Yet, not only was MBC, a public broadcaster, allowed to air that live and rebroadcast it after the 8 pm news bulletin but it also included the item in its bulletin, despite being obviously in bad taste. Reason? Malewezi doesn’t deserve respect because he resigned from UDF and joined opposition PPM. Campaign, the Muluzi style.
Surprisingly, despite that the Communications Act doesn’t allow the electronic media to take sides in campaign coverage and that the Electoral Commission’s own code of conduct demands that the media balances its coverage of election campaigns, avoiding mudslinging and giving the other party the right to reply, Muluzi’s conduct didn’t worry the Electoral Commission.
Instead, it is so worried with the Public Affairs Committee (PAC) and its affiliates—Blantyre Synod and Catholic Commission for Justice and Peace (CCJP) and the Episcopal Conference of Malawi—that it has decided to remove them from the list of NGOs accredited to conduct civic and voter education. Why? Their members facilitated the setting up of the Mgwirizano Coalition by the opposition. Therefore, they are biased.
Could the real reason be that Muluzi has openly expressed concern that the Church doesn’t favour the UDF/Aford coalition and is therefore likely to be biased towards the opposition?
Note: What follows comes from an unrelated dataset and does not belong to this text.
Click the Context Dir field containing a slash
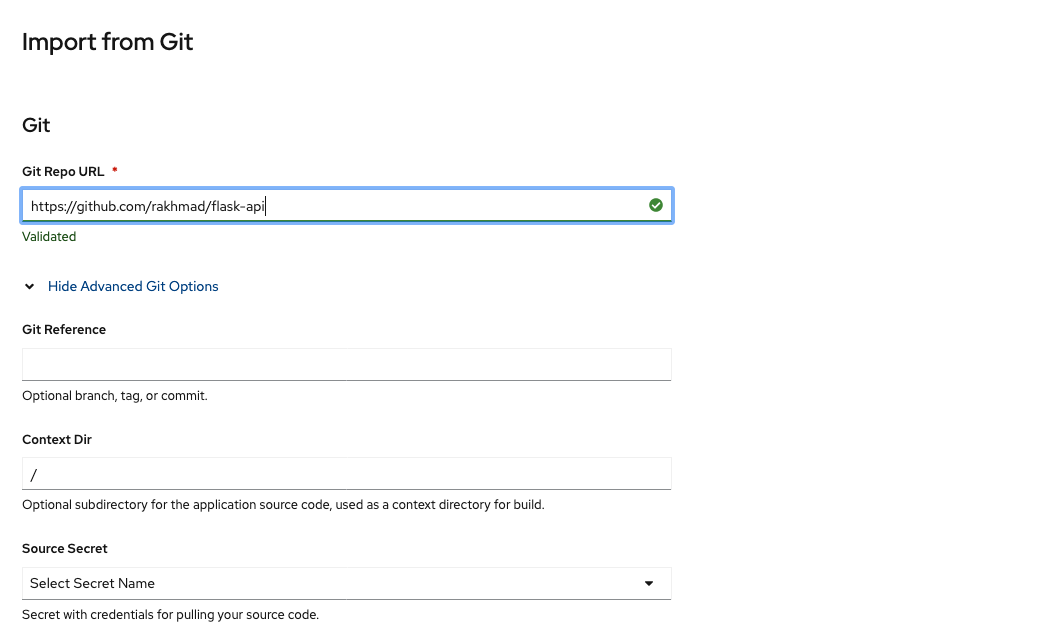The image size is (1044, 632). point(346,473)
Electoral Commission has had problems with PAC before and it later turned out that the concerns, ably articulated as the EC’s own, were actually contained in a letter from UDF Secretary General Kennedy Makwangwala.
Assuming that the scheme to remove the Church NGOs is carried out, then there will obviously be a problem of reaching out to the rural masses with civic and voter education. These are the institutions that permeate the rural. So, without them, we can only expect a substantial increase in null-and-void votes.
But isn’t it ridiculous that the whole hullabaloo about lack of objectivity is unsubstantiated? The Electoral Commission should’ve based their concern on actual cases of bias in the conduct of civic and voter education. That way, not only would it be justified to drop them from the list but the actual culprits would also have to end up in jail.
But basing it on Muluzi’s concern only helps reinforce the perception that the Electoral Commission itself takes sides. And if perceptions were a valid basis for action, why is Justice James Kalaile still with the Electoral Commission when he is perceived by the opposition and some NGOs as being pro-UDF?